Debt consolidation, sigmoidoscopies, what Justin said to Tara in the hallway… topics I can’t possibly survive the day without hearing. Directions on how to get to where I’m sitting. What brand of kitty litter to buy. How do we get through the day without that little box attached to our ear, our cheek, a headset reminiscent of the kid taking your order at the McDonald’s drive-through?
I am not a violent person by nature, yet I anxiously await the performance piece where I watch that box float through the air, following the arc of a slow-pitched softball, to meet its timely end, smashed into a bazillion pieces by the expectant bat. Truthfully, I don’t want to watch the piece, I want to perform it. I want to swing the bat.
We are fast approaching a society in which no one takes responsibility for anything. Our addiction to cell phones is but a symptom of this. There is no need to figure out where you’re going before you leave the house, for you can always call your party and ask them. And they’ll tell you, in detail, turn right at the light, left at the Hess station, two blocks down, across from the fire department. It matters not that the couple sitting at the next table already, obviously, knows how to get here. The direction giver will say it loud enough for all to hear.
My mother used to send me to the store on my bicycle. “Get milk, bread, some hot dogs, cereal and mustard.” These were instructions enough. What brand of mustard? What kind of bread? If I didn’t know this before I left home, I’d figure it out on my own. Ah, the good old days. Long gone. Figuring things out on one’s own is a bygone act. I wonder what, if anything, young people today (or even their parents, for that matter) can decide for themselves, without calling someone, talking it over with another, discussing it, if you can really call these overheard chats “discussions”.

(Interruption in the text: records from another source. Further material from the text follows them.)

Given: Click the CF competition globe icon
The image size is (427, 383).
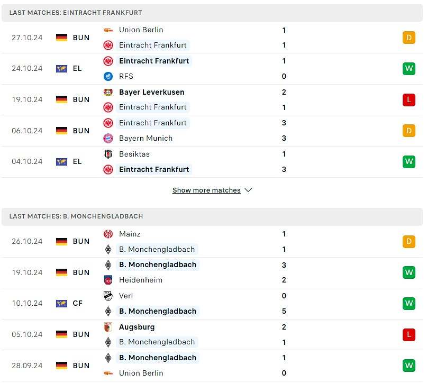Looking at the screenshot, I should click(61, 304).
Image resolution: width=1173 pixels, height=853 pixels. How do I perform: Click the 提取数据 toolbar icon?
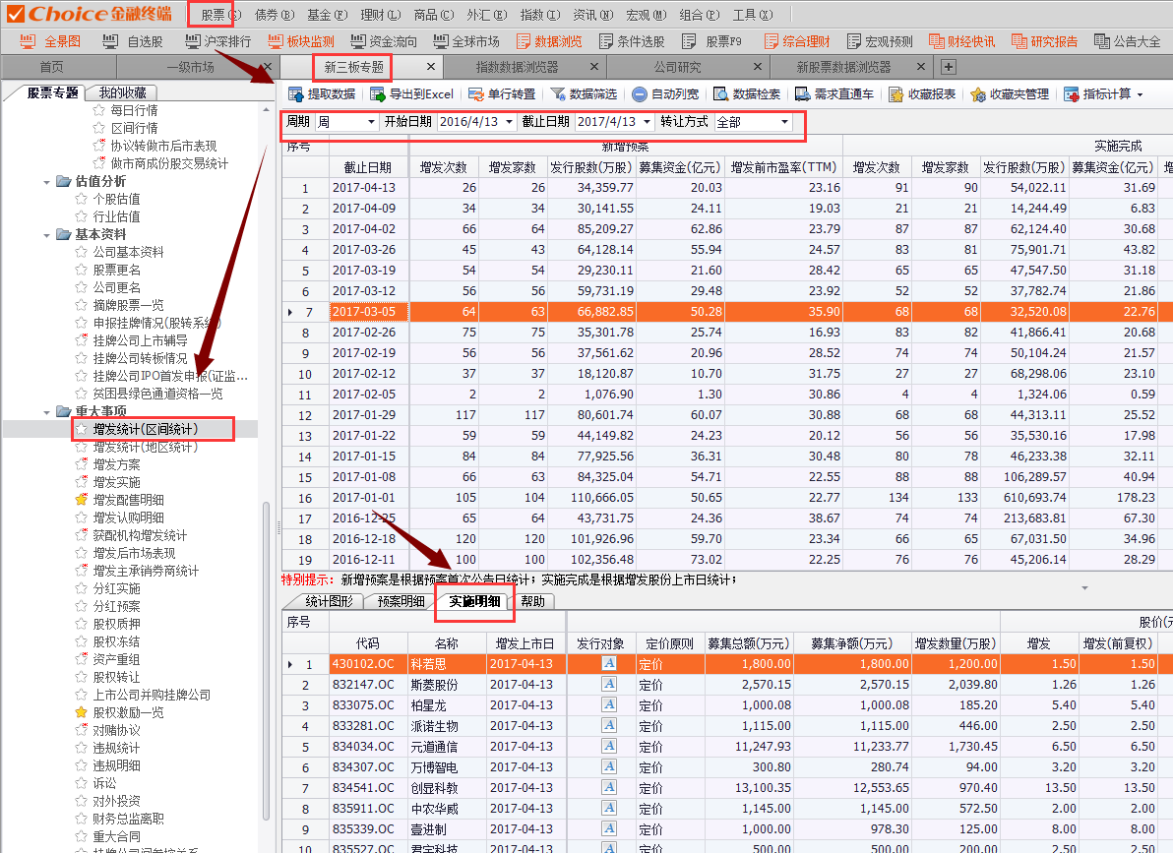click(294, 94)
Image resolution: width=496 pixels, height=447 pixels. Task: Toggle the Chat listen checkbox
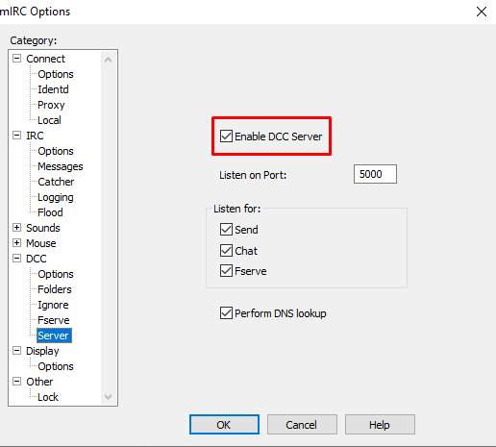click(x=226, y=251)
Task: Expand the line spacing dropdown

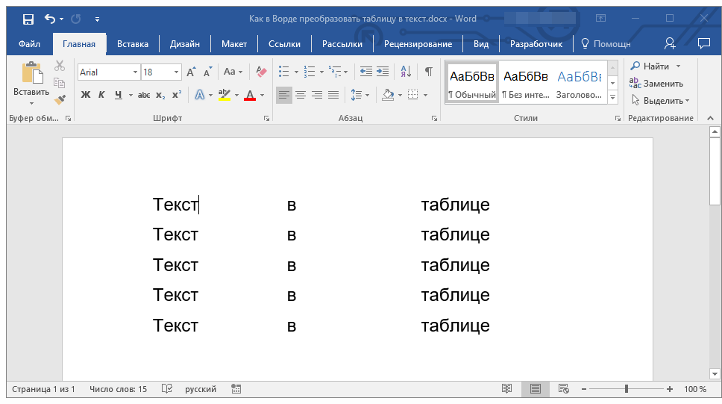Action: pos(368,95)
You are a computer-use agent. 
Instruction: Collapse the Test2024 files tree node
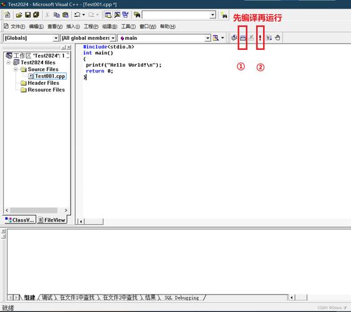click(9, 62)
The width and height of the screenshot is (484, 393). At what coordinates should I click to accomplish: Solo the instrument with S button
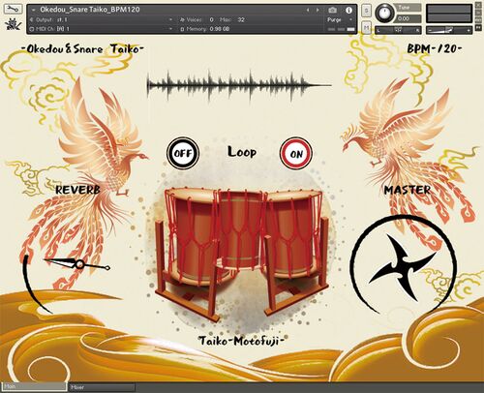point(366,11)
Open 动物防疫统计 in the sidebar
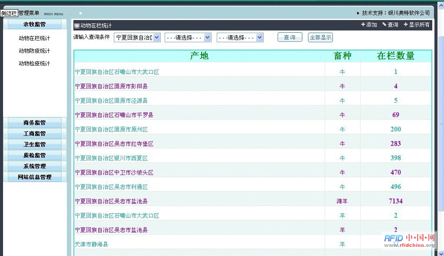Viewport: 444px width, 256px height. pyautogui.click(x=34, y=51)
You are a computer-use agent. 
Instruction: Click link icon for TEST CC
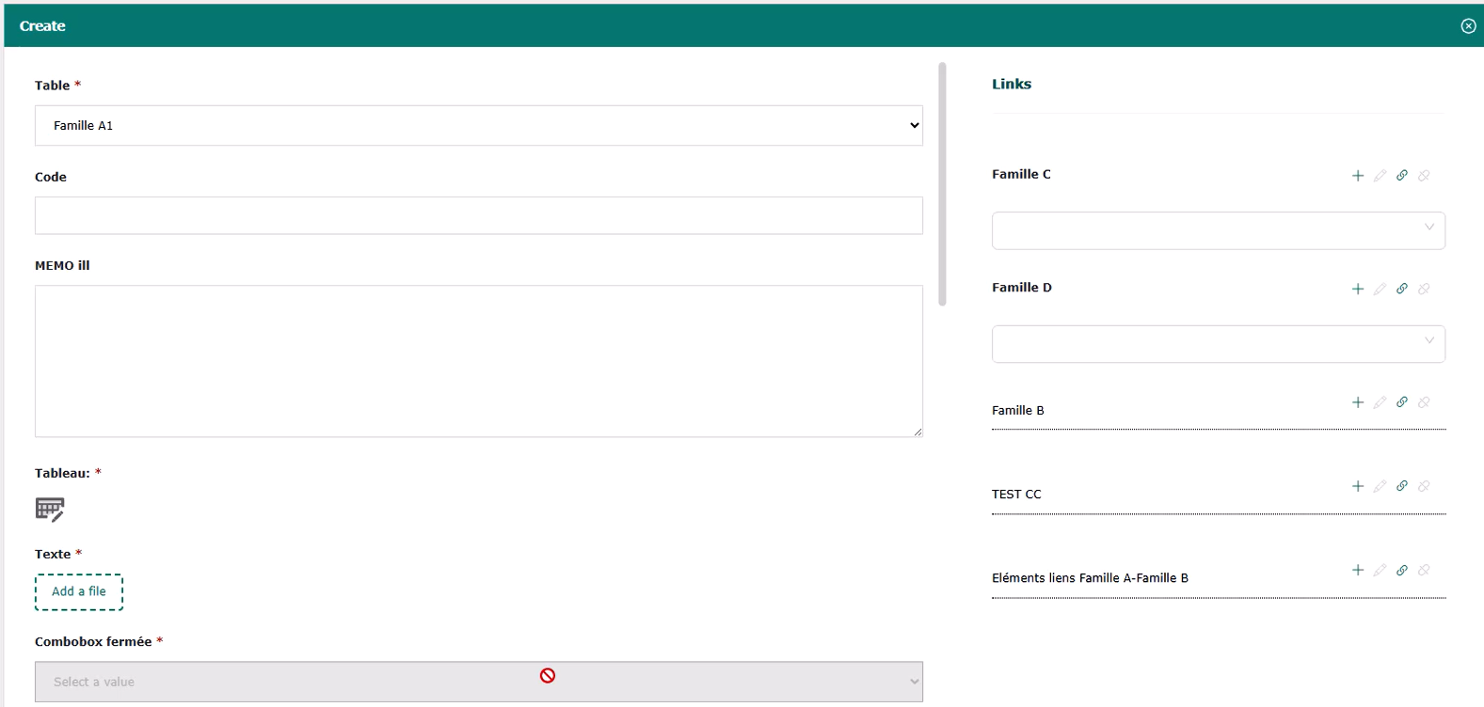tap(1401, 486)
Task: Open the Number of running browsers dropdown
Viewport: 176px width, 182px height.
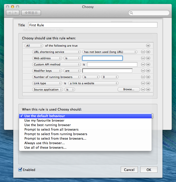Action: point(56,77)
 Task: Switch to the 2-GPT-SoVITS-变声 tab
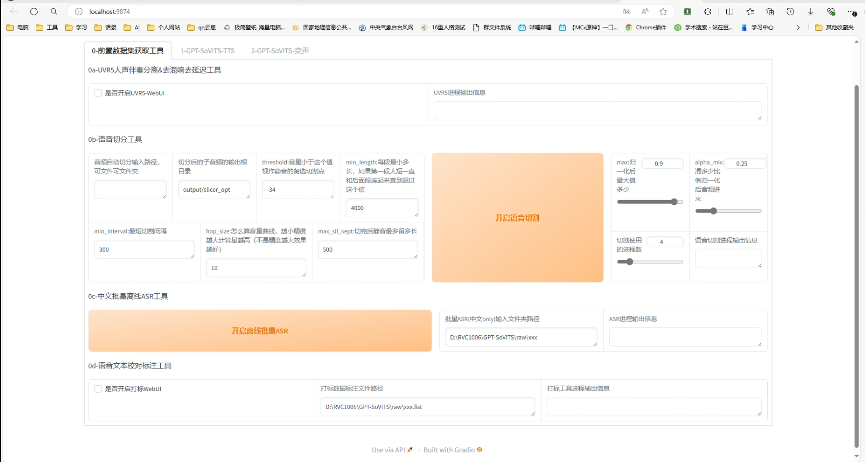(x=280, y=51)
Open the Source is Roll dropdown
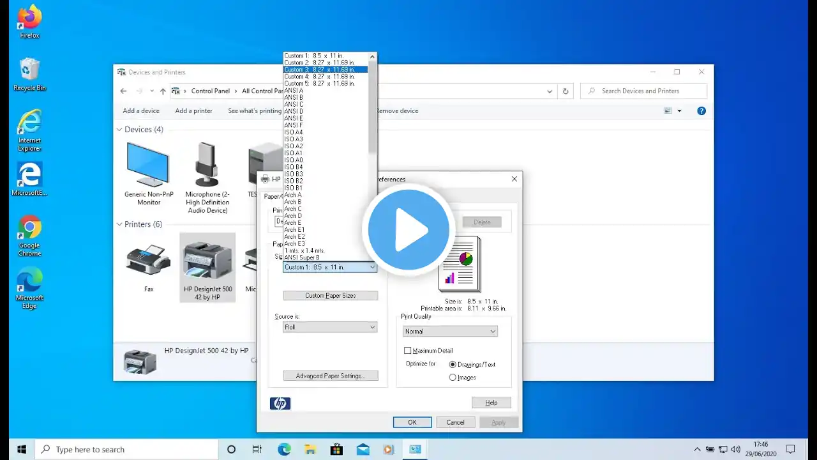The image size is (817, 460). [330, 327]
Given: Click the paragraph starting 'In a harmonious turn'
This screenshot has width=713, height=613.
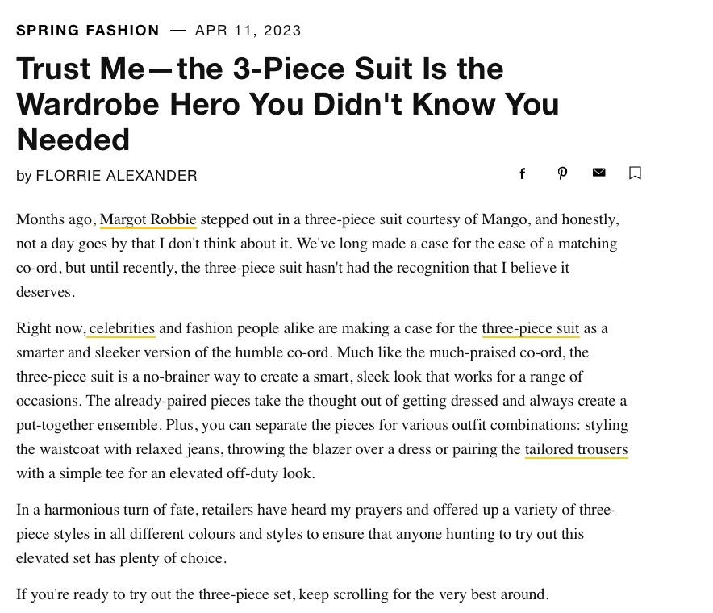Looking at the screenshot, I should pyautogui.click(x=316, y=534).
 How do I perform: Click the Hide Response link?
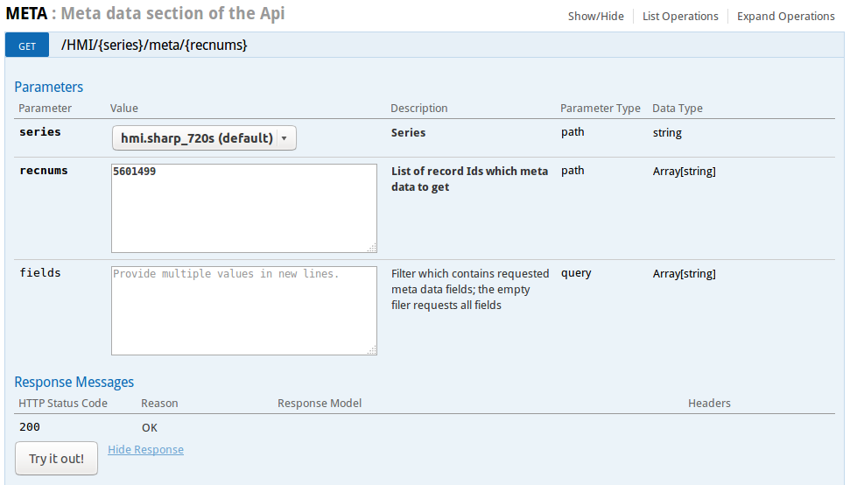pos(145,450)
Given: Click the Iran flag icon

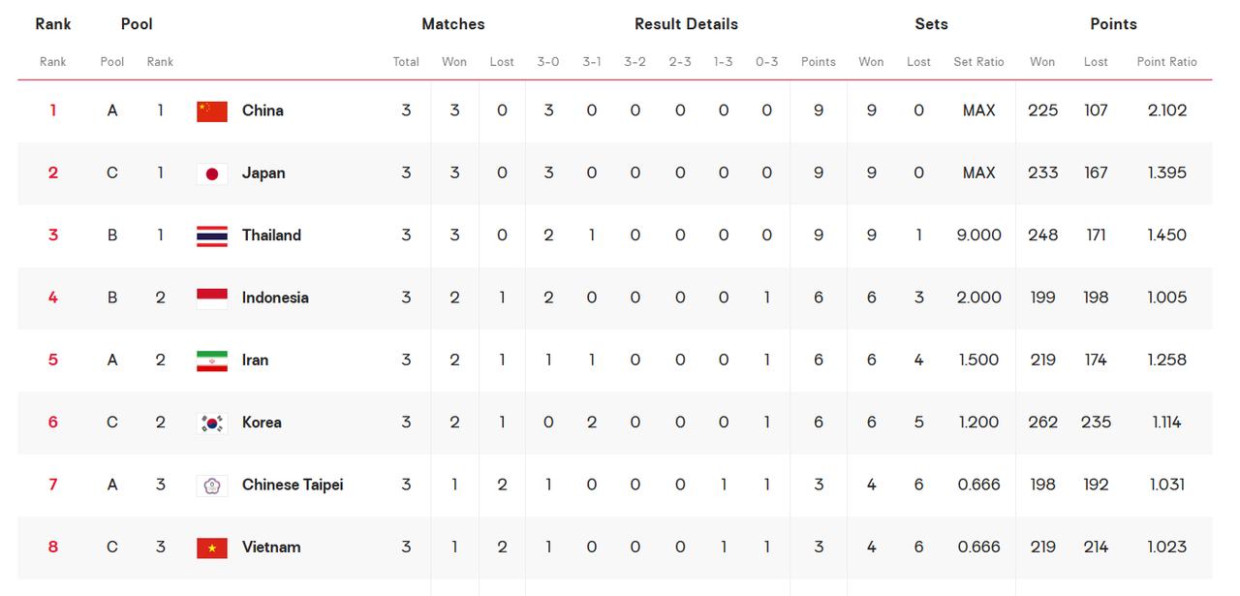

And it is the nature of “overheard” that makes this technology so utterly galling to the one who simply wants to go through the days undisturbed, unaware of the everyday business of his or her fellow travelers. We all have our fair share of mundane pursuits. Must we be subject to the accounts of others’ as well? Personally, I don’t want to hear them.
But that’s just it, isn’t it? You can’t help but hear them. For a society that idolizes private ownership to the degree that we do, we’ve certainly lost any and all sense of privacy. The public, it appears, is now private. The cell phone seems to magically construct an invisible wall around its user, a mobile bubble, their own little world to carry on whatever conversation they so desire. How odd is it that I work in an environment where HIPAA regulations, those rules about privacy where medical matters are concerned, are held in such high regard. Yet all you need to do is sit in the lobby for five minutes and you’ll be privileged to hear every detail of Aunt Sue’s surgery or Uncle Joe’s chemotherapy treatment. And should you ever dare to give the cell phone user a questioning glance, you will be rewarded with a glare that implies YOU are the intruder.
Sad but true, there seems no end in sight. That gas station on the corner, the one where you turn right to get to the restaurant, they’ve got a rack of cell phones for $4.99. What a bargain.